What do you think of the recent immigration policies being discussed?
Last April, Arizona passed the toughest immigration law in decades, authorizing local police to arrest and detain suspected "illegal immigrants" and requiring aliens to carry immigration documents at all times. Some Republican Senators are even proposing that the U.S. Constitution be changed to deny birthright citizenship to children of undocumented immigrants. Americans are generally in an anti-immigrant mood. We've seen this before. Anti-immigrant sentiment often flares up during times of economic recession.
Both political parties agree that the current immigration system is broken. But they cannot agree on how to fix it. Efforts to pass comprehensive immigration reform (secure borders, reform visas system, legalize undocumented immigrants) failed under President Bush in 2007. In the absence of federal legislation, state legislatures stepped in, adopting 206 anti-immigrant laws in 2008 alone.

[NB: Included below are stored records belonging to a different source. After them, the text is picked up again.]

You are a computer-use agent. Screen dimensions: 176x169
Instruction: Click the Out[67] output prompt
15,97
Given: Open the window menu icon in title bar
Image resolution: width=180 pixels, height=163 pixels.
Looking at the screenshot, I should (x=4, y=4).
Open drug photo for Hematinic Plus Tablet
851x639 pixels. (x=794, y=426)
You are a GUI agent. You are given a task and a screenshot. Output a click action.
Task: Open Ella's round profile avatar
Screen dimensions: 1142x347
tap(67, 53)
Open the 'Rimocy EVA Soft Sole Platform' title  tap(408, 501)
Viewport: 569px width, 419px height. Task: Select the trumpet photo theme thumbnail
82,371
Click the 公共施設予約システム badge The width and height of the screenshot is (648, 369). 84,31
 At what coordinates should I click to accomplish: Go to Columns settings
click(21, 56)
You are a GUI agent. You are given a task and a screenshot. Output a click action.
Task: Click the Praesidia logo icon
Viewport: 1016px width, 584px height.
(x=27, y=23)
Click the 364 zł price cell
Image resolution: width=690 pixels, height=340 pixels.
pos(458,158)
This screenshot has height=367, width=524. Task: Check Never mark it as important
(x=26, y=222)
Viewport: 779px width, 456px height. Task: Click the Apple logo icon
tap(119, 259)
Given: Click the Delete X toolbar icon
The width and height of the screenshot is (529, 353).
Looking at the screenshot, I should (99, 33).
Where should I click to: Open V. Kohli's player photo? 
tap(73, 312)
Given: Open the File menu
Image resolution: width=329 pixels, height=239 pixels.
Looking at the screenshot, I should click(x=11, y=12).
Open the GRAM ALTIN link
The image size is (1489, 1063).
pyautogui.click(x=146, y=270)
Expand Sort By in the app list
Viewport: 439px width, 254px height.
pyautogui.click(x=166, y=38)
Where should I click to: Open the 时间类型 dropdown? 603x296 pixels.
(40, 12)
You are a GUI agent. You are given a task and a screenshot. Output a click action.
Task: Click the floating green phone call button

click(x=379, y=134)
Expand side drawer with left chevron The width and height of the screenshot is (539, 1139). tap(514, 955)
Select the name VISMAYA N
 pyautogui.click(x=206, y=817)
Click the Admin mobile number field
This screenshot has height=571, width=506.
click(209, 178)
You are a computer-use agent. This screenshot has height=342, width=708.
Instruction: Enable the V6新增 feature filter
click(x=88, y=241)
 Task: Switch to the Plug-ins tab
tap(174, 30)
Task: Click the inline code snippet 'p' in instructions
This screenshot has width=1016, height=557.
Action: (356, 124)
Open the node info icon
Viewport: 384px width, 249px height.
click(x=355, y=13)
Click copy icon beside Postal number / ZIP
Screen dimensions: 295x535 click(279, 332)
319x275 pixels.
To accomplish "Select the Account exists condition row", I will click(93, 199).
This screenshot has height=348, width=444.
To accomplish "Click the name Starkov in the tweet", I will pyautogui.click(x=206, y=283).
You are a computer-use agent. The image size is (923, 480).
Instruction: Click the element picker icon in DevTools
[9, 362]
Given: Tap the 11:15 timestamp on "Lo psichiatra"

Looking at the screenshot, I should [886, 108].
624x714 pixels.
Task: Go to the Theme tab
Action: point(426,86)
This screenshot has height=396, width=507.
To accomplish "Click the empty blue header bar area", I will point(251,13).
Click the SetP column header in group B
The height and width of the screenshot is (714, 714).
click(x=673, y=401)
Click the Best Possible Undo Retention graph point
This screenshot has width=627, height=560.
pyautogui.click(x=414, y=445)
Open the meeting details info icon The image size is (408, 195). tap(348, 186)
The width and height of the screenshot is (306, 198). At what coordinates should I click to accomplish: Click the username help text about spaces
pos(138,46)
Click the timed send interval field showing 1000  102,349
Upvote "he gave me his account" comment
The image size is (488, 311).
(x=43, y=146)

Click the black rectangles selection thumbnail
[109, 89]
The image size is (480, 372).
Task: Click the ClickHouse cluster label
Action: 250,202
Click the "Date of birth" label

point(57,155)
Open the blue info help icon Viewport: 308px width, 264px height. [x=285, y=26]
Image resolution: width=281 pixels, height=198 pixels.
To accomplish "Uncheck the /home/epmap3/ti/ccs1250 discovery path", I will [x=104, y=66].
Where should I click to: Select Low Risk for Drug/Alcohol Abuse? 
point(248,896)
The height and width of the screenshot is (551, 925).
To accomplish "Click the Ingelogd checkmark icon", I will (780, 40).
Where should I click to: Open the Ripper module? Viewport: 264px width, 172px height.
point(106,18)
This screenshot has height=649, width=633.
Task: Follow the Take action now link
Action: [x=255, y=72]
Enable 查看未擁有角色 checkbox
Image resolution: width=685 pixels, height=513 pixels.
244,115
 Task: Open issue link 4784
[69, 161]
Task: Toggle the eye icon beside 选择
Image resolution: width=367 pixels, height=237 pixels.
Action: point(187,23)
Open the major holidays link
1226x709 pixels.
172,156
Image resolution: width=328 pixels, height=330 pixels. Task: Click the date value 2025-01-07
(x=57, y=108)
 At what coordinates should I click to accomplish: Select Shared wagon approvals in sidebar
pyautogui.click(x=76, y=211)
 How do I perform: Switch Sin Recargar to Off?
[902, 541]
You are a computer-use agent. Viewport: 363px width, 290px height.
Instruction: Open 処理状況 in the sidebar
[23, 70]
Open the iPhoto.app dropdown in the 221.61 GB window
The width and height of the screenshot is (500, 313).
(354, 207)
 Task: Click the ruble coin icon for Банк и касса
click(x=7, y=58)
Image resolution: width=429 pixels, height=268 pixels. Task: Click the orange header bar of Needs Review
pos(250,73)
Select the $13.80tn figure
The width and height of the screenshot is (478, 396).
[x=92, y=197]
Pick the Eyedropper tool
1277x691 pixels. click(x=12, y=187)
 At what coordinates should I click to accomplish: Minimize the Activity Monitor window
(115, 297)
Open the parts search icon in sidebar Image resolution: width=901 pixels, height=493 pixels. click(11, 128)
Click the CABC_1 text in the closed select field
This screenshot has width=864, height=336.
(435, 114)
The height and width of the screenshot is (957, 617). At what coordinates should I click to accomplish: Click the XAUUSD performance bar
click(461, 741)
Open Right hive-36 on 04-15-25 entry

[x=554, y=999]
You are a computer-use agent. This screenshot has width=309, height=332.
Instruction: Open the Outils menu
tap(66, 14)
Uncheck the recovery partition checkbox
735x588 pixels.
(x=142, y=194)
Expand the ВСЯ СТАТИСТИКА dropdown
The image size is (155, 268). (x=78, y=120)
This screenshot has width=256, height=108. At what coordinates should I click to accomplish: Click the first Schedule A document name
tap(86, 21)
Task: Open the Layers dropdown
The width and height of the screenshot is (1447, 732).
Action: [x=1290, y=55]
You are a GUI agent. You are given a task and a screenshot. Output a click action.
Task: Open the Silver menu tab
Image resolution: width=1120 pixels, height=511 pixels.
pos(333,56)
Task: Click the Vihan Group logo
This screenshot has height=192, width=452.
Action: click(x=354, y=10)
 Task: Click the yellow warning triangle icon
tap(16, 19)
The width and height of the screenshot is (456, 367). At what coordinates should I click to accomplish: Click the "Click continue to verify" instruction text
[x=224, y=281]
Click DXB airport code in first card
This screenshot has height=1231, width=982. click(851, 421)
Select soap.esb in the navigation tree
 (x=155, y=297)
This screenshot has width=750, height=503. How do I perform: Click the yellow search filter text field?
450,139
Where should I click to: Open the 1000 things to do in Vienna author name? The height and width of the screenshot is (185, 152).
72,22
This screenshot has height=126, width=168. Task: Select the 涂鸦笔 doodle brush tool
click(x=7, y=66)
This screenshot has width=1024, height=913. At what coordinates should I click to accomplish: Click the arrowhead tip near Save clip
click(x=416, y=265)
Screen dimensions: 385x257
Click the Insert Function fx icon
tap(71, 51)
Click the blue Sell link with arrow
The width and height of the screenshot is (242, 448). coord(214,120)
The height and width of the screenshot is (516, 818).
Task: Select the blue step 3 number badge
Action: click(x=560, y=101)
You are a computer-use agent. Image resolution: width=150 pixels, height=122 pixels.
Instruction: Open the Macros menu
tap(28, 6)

President Obama has pledged to tackle immigration reform this year, and his ideas are sound. In his major speech on immigration in July, he said, "Our task then is to make our national laws actually work - to shape a system that reflects our values as a nation of laws and a nation of immigrants." Immigration reform needs to happen, but the President has a tough road ahead of him.
Why do you care so much about the issue of immigration and why should all Americans care?
We have always defined ourselves as a nation of immigrants, a nation that welcomes "the tired, the poor, the huddled masses yearning to breathe free." And from these huddled masses have come hard-working and talented immigrants who have helped to make America what it is today.
As we try to show through our book, Angel Island represents both the best and worst of American immigration history. It is the story of men, women, and children who crossed the Pacific Ocean and traveled north from South America to establish new lives in the United States. It is also the story of harsh and discriminatory immigration laws and of immigrant perseverance. And it is a story of a place that became a gateway to America, forever changing the lives of immigrants and America itself.
What is your next book project?
EL: I am working on a sweeping transnational history of Asians in the Americas. It is a fascinating history that begins with the Manila galleon trade that brought Chinese and Filipinos to New Spain in the sixteenth century and follows the migrations of Chinese and South Asian coolies to the Caribbean, and Asian laborers, merchants, and families to North and South America in the late nineteenth and early twentieth centuries.
JY: I will be turning my attention to finishing Him Mark Lai's autobiography with Ruthanne Lum McCunn and Russell Leong.